═════ RECORDS FOR THE TASK ═════

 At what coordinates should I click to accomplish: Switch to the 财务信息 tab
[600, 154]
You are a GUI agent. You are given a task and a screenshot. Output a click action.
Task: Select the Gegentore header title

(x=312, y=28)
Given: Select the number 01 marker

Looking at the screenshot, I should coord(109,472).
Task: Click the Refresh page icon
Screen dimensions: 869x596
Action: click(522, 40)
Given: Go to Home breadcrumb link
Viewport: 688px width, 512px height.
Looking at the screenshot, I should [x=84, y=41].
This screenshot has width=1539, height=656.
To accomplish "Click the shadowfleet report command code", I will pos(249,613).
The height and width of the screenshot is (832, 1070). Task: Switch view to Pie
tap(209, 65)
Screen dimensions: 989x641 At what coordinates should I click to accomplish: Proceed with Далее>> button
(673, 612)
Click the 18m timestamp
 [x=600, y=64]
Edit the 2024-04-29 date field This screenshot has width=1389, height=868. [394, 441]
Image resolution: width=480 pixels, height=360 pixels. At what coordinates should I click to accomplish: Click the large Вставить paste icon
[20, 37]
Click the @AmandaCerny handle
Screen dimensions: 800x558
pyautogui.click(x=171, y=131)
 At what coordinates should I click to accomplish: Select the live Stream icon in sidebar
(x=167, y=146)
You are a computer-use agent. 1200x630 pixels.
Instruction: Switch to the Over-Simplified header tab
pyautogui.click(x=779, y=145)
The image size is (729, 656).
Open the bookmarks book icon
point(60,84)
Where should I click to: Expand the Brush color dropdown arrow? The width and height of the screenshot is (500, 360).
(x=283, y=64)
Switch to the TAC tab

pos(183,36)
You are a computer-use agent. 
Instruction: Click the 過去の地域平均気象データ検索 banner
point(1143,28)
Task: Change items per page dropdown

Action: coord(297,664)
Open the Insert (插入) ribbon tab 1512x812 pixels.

═════

• **EXERCISE DIRECTIONS**
Copy word for word the records above, from their very first line through the line holding "Action: click(522, 40)", with both ends included.

• **OUTPUT OF THE EXERCISE**
 At what coordinates should I click to accomplish: Switch to the 财务信息 tab
[600, 154]
You are a GUI agent. You are given a task and a screenshot. Output a click action.
Task: Select the Gegentore header title

(x=312, y=28)
Given: Select the number 01 marker

Looking at the screenshot, I should coord(109,472).
Task: Click the Refresh page icon
Screen dimensions: 869x596
Action: click(522, 40)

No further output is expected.